**LIST OF TASKS**
(a) In the machine learning overview, what method of learning trains an agent through trial and error by rewarding desirable actions?
(b) Reproduce the portion of the machine learning overview that begins with "AI Fundamentals" and continues through "classify future messages.".

**SELECTED PASSAGE**

--- BEGIN ---

AI Fundamentals

What Is Machine Learning? Definition, Types, and How It Works

One-Sentence Definition

Machine learning is a subset of artificial intelligence in which systems learn patterns from data and improve their performance over time without being explicitly programmed for each task.

How It Works

Traditional software follows rules a programmer writes. Machine learning flips this: you give the system data and the correct answers (labels), and the algorithm figures out the rules on its own. A classic example is email spam detection. Instead of writing hundreds of if-then rules, you feed the model millions of emails labeled "spam" or "not spam." The model identifies patterns -- certain phrases, sender behaviors, link structures -- and uses them to classify future messages.

There are three main paradigms. Supervised learning trains on labeled data (input-output pairs). Unsupervised learning finds hidden structure in unlabeled data, such as clustering customers by purchasing behavior. Reinforcement learning trains an agent through trial and error, rewarding desirable actions -- this is how DeepMind's AlphaGo learned to beat world-champion Go players.

--- END ---

**COLLECTED DATA**
--- BEGIN ---

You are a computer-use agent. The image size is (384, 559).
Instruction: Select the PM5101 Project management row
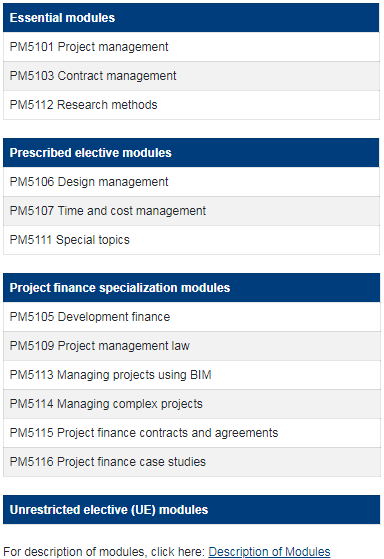[x=191, y=47]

--- END ---

**EXPECTED OUTPUTS**
(a) Reinforcement learning

(b)
AI Fundamentals

What Is Machine Learning? Definition, Types, and How It Works

One-Sentence Definition

Machine learning is a subset of artificial intelligence in which systems learn patterns from data and improve their performance over time without being explicitly programmed for each task.

How It Works

Traditional software follows rules a programmer writes. Machine learning flips this: you give the system data and the correct answers (labels), and the algorithm figures out the rules on its own. A classic example is email spam detection. Instead of writing hundreds of if-then rules, you feed the model millions of emails labeled "spam" or "not spam." The model identifies patterns -- certain phrases, sender behaviors, link structures -- and uses them to classify future messages.